Retrospective reviews are also largely negative. Classic Rock explains that Malcolm and Angus Young "made AC/DC sound like a tribute act on a bad night, and as writers all they could muster was one half-decent song, Shake Your Foundations. All told, the album is a disaster." Ultimate Classic Rock agrees with this sentiment, saying that it was when the band started losing relevancy from the hair metal and thrash metal movements, and while the material does "suggest the band was trying a little too hard to fit in, at least they were trying."
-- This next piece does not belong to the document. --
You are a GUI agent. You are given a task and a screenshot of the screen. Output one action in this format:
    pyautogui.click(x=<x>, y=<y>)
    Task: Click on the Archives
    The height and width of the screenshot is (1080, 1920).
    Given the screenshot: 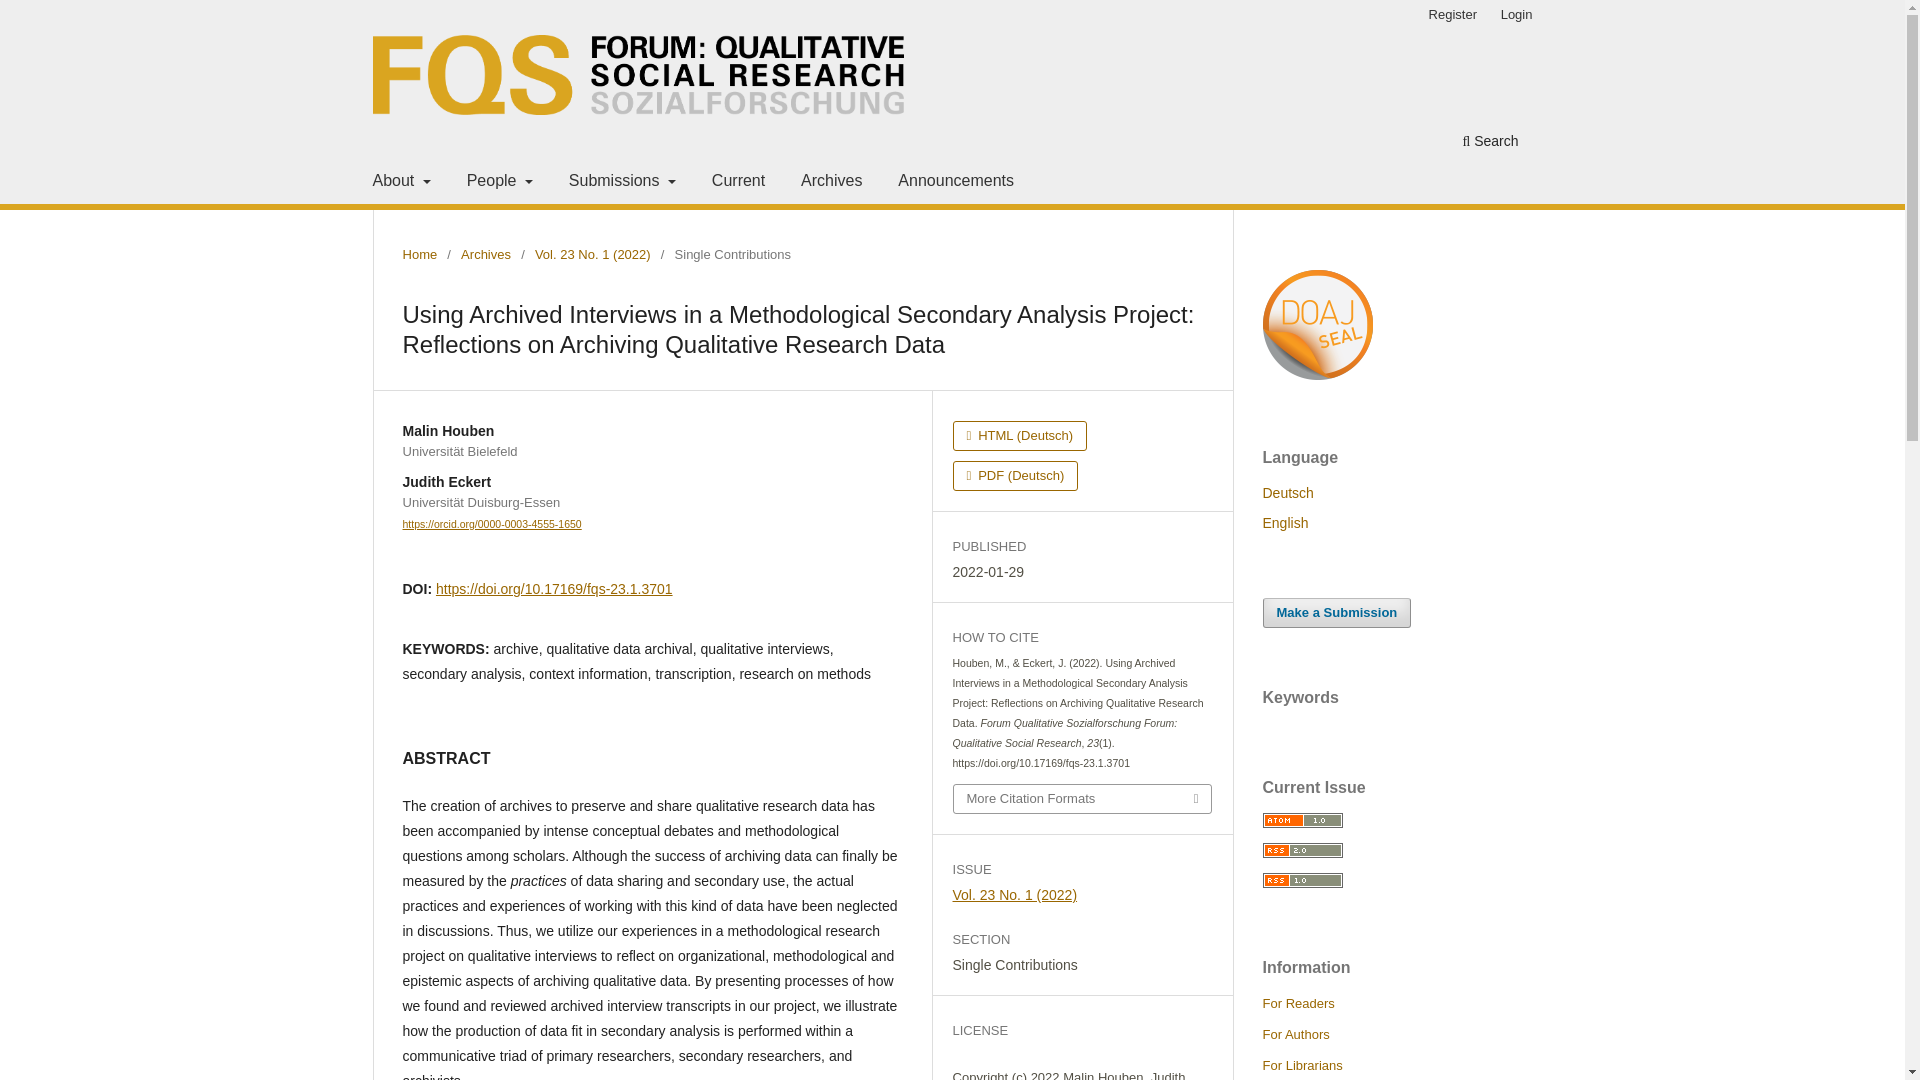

The album does, however, have at least one "high-profile" fan: singer/songwriter Ryan Adams, who said "I had an epiphany while I was running and some songs from Fly on the Wall came on. That's a record I could always put on my run mix and I don't have to leave any songs off."

Professional ratings
Review scores
| Source | Rating |
| AllMusic | Star |
| Collector's Guide to Heavy Metal | 7/10 |
| The Encyclopedia of Popular Music | Star |
| The Rolling Stone Album Guide | Star Half star |

== Tour and controversy ==

The Fly on the Wall Tour was marred by bad publicity when serial killer Richard Ramirez was arrested. Ramirez, nicknamed the "Night Stalker" by the press, told police that "Night Prowler" from Highway to Hell (1979) had driven him to commit murder. Police also claimed that Ramirez was wearing an AC/DC shirt and left an AC/DC hat at one of the crime scenes. As Murray Engelheart observes in his book AC/DC: Maximum Rock & Roll, "It was just what the band's detractors had been waiting for and the media, especially in America, immediately seized on the case. Wild accusations that AC/DC were, in fact, devil worshippers were bandied about... The lyrics of 'Night Prowler' were carefully analysed and some newspapers attempted to link Ramirez's Satanism with AC/DC's name, somehow arriving at the conclusion that AC/DC actually stood for Anti-Christ, Devil's Child."

The band maintained that the song had been given a murderous connotation by Ramírez, but is actually about a boy sneaking into his girlfriend's bedroom at night while her parents are asleep. In a 2000 interview for the MuchMoreMusic documentary The Story of AC/DC, Angus says wryly, "I can't remember the last black mass I attended."

==Track listing==

Side one
| No. | Title | Length |
|---|---|---|
| 1. | "Fly on the Wall" | 3:44 |
| 2. | "Shake Your Foundations" | 4:10 |
| 3. | "First Blood" | 3:46 |
| 4. | "Danger" | 4:22 |
| 5. | "Sink the Pink" | 4:15 |

Side two
| No. | Title | Length |
|---|---|---|
| 6. | "Playing with Girls" | 3:44 |
| 7. | "Stand Up" | 3:53 |
| 8. | "Hell or High Water" | 4:32 |
| 9. | "Back in Business" | 4:24 |
| 10. | "Send for the Man" | 3:36 |
| Total length: |  | 40:30 |

==Personnel==
- Brian Johnson – lead vocals
- Angus Young – lead guitar
- Malcolm Young – rhythm guitar, backing vocals
- Cliff Williams – bass guitar, backing vocals
- Simon Wright – drums, percussion

===Production===
- Produced by Angus and Malcolm Young
- Mark Dearnley – engineer
- Bob Defrin – art director
- Todd Schorr – cover illustration
- SMAY Vision – booklet design (reissue)
- Ebet Roberts, George Bodnar, Barry Plummer – photography

==Charts==

Chart performance for Fly on the Wall
| Chart (1985) | Peak position |
|---|---|
| Australian Albums (Kent Music Report) | 4 |
| Austrian Albums (Ö3 Austria) | 16 |
| Canada Top Albums/CDs (RPM) | 30 |
| Dutch Albums (Album Top 100) | 26 |
| Finnish Albums (Suomen virallinen lista) | 7 |
| German Albums (Offizielle Top 100) | 14 |
| New Zealand Albums (RMNZ) | 22 |
| Norwegian Albums (VG-lista) | 17 |
| Swedish Albums (Sverigetopplistan) | 10 |
| Swiss Albums (Schweizer Hitparade) | 19 |
| UK Albums (Official Charts) | 7 |
| US Billboard 200 | 32 |

| Chart (2026) | Peak position |
|---|---|
| Greek Albums (IFPI) | 33 |

==Certifications==

| Region | Certification | Certified units/sales |
| Australia (ARIA) | 3× Platinum | 210,000^{^} |
| Germany (BVMI) | Gold | 250,000^{^} |
| Spain (Promusicae) | Gold | 50,000^{^} |
| Switzerland (IFPI Switzerland) | Gold | 25,000^{^} |
| United Kingdom (BPI) | Silver | 60,000^{^} |
| United States (RIAA) | Platinum | 1,000,000^{^} |
^{^} Shipments figures based on certification alone.